Open-air-dried rhizome samples of C. yanhusuo were cut into small pieces and ground into powder. Different extraction solvents (methanol and 70 vol% aqueous ethanol with or without dilute acetic acid) and numbers of extractions (1, 2, and 3) were measured for extraction optimization. On the basis of a preliminary test, a 1.0-g finely powdered sample was extracted with 70 vol% aqueous ethanol (2 × 25 mL) upon 30-min ultrasonication. The extract was filtered and evaporated under vacuum. The resulting residue was dissolved in 50 vol% aqueous methanol (10 mL), and the solution was filtered through a 0.45-μm Nylon filter and subjected to HPLC analysis (injection volume = 10 μL).

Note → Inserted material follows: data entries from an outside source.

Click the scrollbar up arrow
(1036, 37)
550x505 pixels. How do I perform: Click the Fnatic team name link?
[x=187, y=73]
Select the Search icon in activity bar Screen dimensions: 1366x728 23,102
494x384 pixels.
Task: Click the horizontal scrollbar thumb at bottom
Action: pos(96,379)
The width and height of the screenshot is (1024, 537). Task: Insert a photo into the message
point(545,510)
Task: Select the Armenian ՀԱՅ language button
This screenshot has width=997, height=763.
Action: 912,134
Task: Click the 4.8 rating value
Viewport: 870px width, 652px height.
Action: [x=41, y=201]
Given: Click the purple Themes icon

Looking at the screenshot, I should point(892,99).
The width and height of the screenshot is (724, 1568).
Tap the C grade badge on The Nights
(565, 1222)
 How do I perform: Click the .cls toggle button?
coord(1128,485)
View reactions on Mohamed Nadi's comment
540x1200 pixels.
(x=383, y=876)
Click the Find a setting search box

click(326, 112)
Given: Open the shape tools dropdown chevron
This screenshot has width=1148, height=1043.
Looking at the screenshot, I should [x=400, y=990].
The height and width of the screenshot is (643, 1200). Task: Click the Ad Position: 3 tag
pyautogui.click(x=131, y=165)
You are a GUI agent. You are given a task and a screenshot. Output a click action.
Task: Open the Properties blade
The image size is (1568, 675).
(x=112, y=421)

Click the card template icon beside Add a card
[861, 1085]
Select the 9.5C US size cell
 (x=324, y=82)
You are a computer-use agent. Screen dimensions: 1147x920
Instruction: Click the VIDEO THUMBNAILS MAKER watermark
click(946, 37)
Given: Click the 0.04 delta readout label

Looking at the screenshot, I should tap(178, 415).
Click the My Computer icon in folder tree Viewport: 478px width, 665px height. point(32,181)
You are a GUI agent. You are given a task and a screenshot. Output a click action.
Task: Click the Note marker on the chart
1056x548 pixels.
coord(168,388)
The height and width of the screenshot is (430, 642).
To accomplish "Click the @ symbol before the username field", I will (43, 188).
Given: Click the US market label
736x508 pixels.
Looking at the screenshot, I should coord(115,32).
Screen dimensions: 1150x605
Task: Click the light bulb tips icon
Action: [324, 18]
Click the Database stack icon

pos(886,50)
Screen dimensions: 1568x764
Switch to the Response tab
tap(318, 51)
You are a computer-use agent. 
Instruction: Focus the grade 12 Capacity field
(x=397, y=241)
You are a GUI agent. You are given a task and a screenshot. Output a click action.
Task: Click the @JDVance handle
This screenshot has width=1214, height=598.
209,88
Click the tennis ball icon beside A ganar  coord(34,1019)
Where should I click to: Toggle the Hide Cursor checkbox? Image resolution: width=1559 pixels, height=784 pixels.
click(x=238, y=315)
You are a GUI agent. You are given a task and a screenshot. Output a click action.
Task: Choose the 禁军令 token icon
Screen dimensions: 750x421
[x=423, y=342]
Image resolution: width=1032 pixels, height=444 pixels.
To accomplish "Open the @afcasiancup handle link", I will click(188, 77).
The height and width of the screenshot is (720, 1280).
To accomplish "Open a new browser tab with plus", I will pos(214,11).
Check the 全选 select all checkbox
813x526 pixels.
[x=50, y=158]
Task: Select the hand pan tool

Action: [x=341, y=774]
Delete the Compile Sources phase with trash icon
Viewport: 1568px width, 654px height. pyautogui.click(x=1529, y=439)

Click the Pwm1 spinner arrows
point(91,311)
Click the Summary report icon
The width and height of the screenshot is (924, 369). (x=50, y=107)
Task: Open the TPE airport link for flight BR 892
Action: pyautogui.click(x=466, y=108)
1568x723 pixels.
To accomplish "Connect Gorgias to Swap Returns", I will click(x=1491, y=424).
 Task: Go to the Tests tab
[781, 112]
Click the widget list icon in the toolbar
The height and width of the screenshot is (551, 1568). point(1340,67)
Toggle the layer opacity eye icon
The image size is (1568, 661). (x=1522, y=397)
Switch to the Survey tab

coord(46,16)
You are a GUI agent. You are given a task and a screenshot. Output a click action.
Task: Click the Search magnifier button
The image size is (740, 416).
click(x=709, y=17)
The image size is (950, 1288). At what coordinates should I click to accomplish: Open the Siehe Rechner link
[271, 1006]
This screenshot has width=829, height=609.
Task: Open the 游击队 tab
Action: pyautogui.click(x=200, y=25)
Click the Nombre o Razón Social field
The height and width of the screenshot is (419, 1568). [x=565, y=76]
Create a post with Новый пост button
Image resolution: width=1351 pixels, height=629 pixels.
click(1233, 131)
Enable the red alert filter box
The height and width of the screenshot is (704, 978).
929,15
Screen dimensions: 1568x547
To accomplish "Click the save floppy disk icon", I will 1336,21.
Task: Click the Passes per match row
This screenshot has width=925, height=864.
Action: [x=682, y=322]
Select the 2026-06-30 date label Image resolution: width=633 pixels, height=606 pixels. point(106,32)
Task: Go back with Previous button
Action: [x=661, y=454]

Instrumentation and chromatographic conditions

Chromatographic separation was performed on an Agilent 1100 HPLC system (Agilent Technologies, Inc., Santa Clara, CA, USA) equipped with a quaternary pump, an autosampler, a degasser, an automatic thermostatic column compartment, a diode-array detector, and a computer with Chemstation software used for HPLC data analysis. An Agilent HC-C18 reversed-phase column (5 μm, 250 mm × 4.6 mm) together with an Agilent HC-C18 guard column (5 μm, 12.5 mm × 4.6 mm) were used, with the column temperature set to 40 °C. HPLC–diode-array detection was used to assay the purity of reference compounds. The following binary gradient elution system comprising 0.06 vol% triethylamine and 0.6 vol% acetic acid in water (phase A, pH adjusted to 4.0 with formic acid) and acetonitrile (phase B) was used: 0–5 min, 5% B; 5–15 min, 5–10% B; 15–45 min, 10–30% B; 45–65 min, 30–85% B; 65–90 min, 85% B. The above run was followed by a 15-min equilibration period prior to the injection of the next sample. Absorbance was monitored at 280 nm, the mobile phase flow rate equaled 1 mL/min, and on-line UV spectra were recorded in the range of 190–500 nm. The injection volume equaled 10 μL.

Method validation

The method was validated for repeatability, precision, stability, and accuracy following the International Conference on Harmonization guidelines and several reports on determination analysis5. Repeatability was assessed by analyses of five independently prepared extracts of C. yanhusuo samples. Precision was validated by injecting the same sample solution five times within a day. The stability test was performed by injecting the identical sample 0, 2, 4, 6, 12, and 24 h after preparation. During this period, the solution was kept at room temperature37. For the recovery test, conducted to evaluate accuracy, a 1.0-g powdered sample of C. yanhusuo was independently weighed five times and spiked with a known amount of THP (approximately equivalent to 1.0 times the amount contained in the actual plant sample) using the corresponding standard. The spiked samples were extracted and quantified as outlined above.

Data analysis

For representative chromatographic fingerprint establishment, all samples were analyzed using the presented methods, and the obtained data were exported in AIA format and imported into a professional software package named Computer-Aided Similarity Evaluation System for Chromatographic Fingerprint of Traditional Chinese Medicine (China Committee of Pharmacopeia, 2004A). This system enabled us to accurately determine the similarity of the chemical composition distribution for synchronization and quantitative comparison, as recommended by the State Food and Drug Administration of China24. Additionally, PCA and HCA were performed for pre-standardized data using the DPS software package (version 8.01)38. Components were supposed to draw the PCA scatter plot. The average-linkage-between-groups method was then applied for HCA, with square Euclidean distance used to establish the distance matrix between observations39.